Intentional vs. Tacit Behavioral Goals in Love

5 min read

Behaviors have intentional goals—what we plan or try to do—and tacit goals—what we implicitly try to do. Tacit goals are automatic behavioral impulses, based on autopilot judgments. Intentional and tacit goals often clash, especially in close relationships. A sign that this might be happening to you is the sense that your partner or people in general misunderstand you or doubt your intentions.

Intentional goals may have more action force, but tacit goals have more control over involuntary muscles, which show up in body language, facial expressions, and tone of voice. For example, suppose your intentional goal is to persuade your partner to do something. If your tacit judgment is that your partner is unreasonable, selfish, or ignorant of the problem, your implicit goal will be to undermine your partner’s confidence to get compliance with your plan. You won’t be aware of what your partner reacts to and are likely to view the inevitable negative response as confirmation of your tacit judgment, that your partner is unreasonable or selfish or ignorant.

Intentional goals can override tacit goals, but it takes reflection and effort and is almost impossible to do while angry.
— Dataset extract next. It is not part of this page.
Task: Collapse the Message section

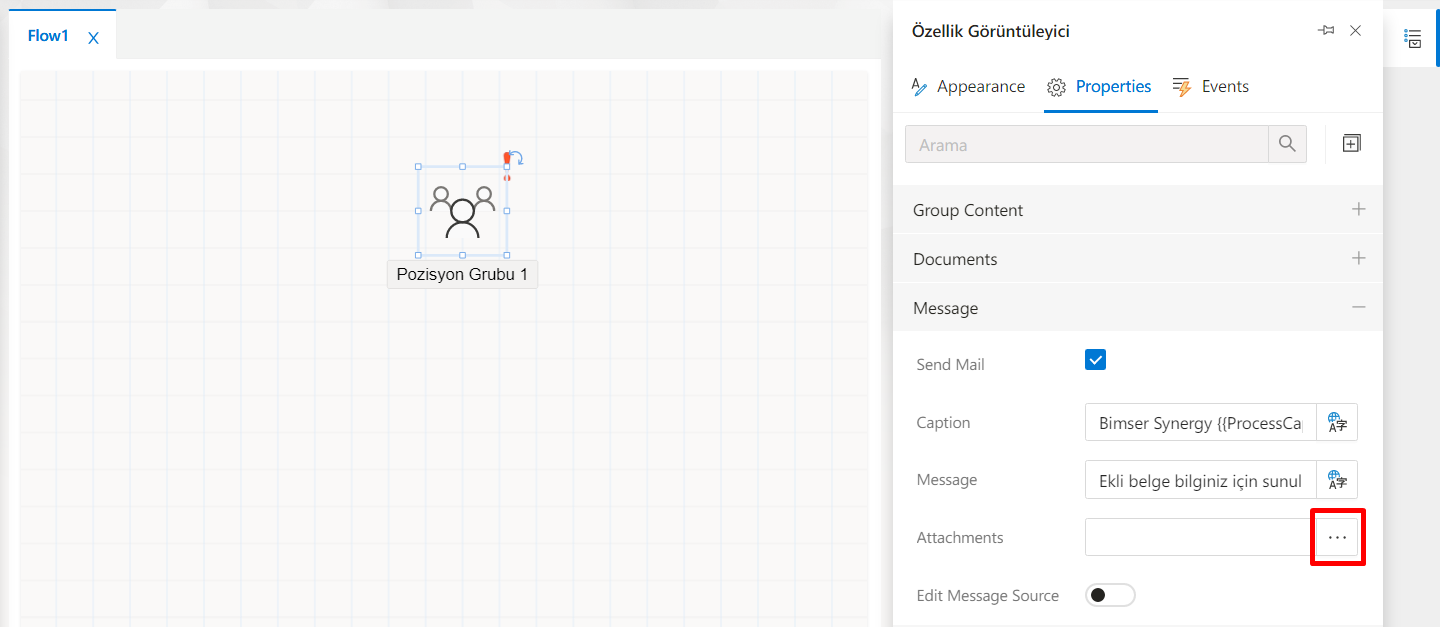Action: pos(1358,308)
Partners know that respectful negotiation is more likely to yield successful outcomes, but their conflicting tacit behavioral goals make them do otherwise and blame the inevitable negative outcome on each other or on poor communication.
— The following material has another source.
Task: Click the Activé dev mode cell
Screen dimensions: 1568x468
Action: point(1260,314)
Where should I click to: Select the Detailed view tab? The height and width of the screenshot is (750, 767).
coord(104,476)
The following are common impediments to aligning tacit and intentional goals.

  • Impression management. If I need to make an impression on my partner that I’m smarter or more competent, my intentional goal of negotiating behavior change will sound manipulative or condescending.
  • Ego defense. My goal of negotiating with my partner will turn into coercion if I construe disagreement as disrespect.
  • Coping habits. If my automatic response to discomfort is to blame, deny, or avoid, these will override my intention to negotiate.
  • Misconstruing emotional signals. These tend to make us give up on goals and sabotage agreed-upon tasks. Correction signals (off course, try something else) seem like failure signals, evoking shame—I can’t do it. Yellow lights (be careful), evoke anxiety and seem like red lights—I shouldn’t do it.

Behavioral Goals Must Come From Values

We tend to think of goals in terms of achievement and problem-solving. Yet the tacit and intentional goals that have the most profound effects on our lives are those that enhance or violate values.

I’ve written elsewhere about partners softening their implicit judgments, based on their deeper values (How to Prevent Hurtful Exchanges in Love). That’s the most efficient way to align tacit and intentional behavioral goals. Softening your implicit judgments means looking at your partner’s motivation more compassionately, which increases your self-value and the likelihood of evoking cooperation from your partner.

Changing implicit judgments is a form of self-regulation, which each partner must do independently. Together, you need to describe the relationship you most want to have, based on your deepest values, and then set behavioral goals that will take you there.

This will not be easy if your relationship is hurtful or plagued with chronic resentment and anger. In that case, you’ll focus intensely on what you want your partner to do or stop doing. The focus on changing your partner perpetuates feelings of powerlessness and frustration.

If the behavior is abusive—intentionally hurting, shaming, or frightening—it’s non-negotiable and must stop. But the brain doesn’t do negatives; it must do something incompatible with the non-negotiable or undesired behavior. Attempts to change your partner with negative labels and characterizations—or by blaming your partner for blaming you—are all but guaranteed to evoke more bad behavior. Consider which of the following, either overtly expressed or assumed, is more likely to be successful.

  1. “You’re abusive, a bully, narcissistic, unreasonable, borderline, hysterical.…”
  2. “I feel that you’re abusing, lying, browbeating, gaslighting me.”
  3. “I know that in your heart, you don’t mean to hurt or devalue me, but I’m feeling (hurt or devalued). We need to be more compassionate to each other.”

The first two alternatives will make you feel powerless and will likely make things worse. The third alternative will feel more empowering, truer to your deeper values, and will not make things worse, even if it doesn’t make them much better.

We’re human and can’t always self-regulate. If your partner is doing the first two alternatives above, make it your goal to change those negative perceptions, rather than reinforce them. You don’t want your partner to feel so hurt that negative labels are all that come to mind. Try to think of what your partner is reacting to, what you said or did immediately before the negative labeling. Expressing or assuming something like the following will improve the interaction:

Motivation Essential Reads

“I’m sorry for hurting you. I never want to hurt you, and I need to be more vigilant about the effect of my behavior. I want to be understanding and compassionate when we disagree or talk about behavior change.”

Your answer to the following question should help in setting behavioral goals that will bring you closer to the relationship you desire: What does my partner want from me?

You’ll need to go deeper than your initial ego-defense answer that your partner wants you to admit you’re wrong or plead guilty to all accusations. After considerable reflection on the answer, you’ll probably come up with a more empowering enlightenment.

Partners want to know that they matter to us. If our good-faith goal is to make our partners feel that they’re important to us, most problems become easier to resolve, without resentment, because both partners feel valued.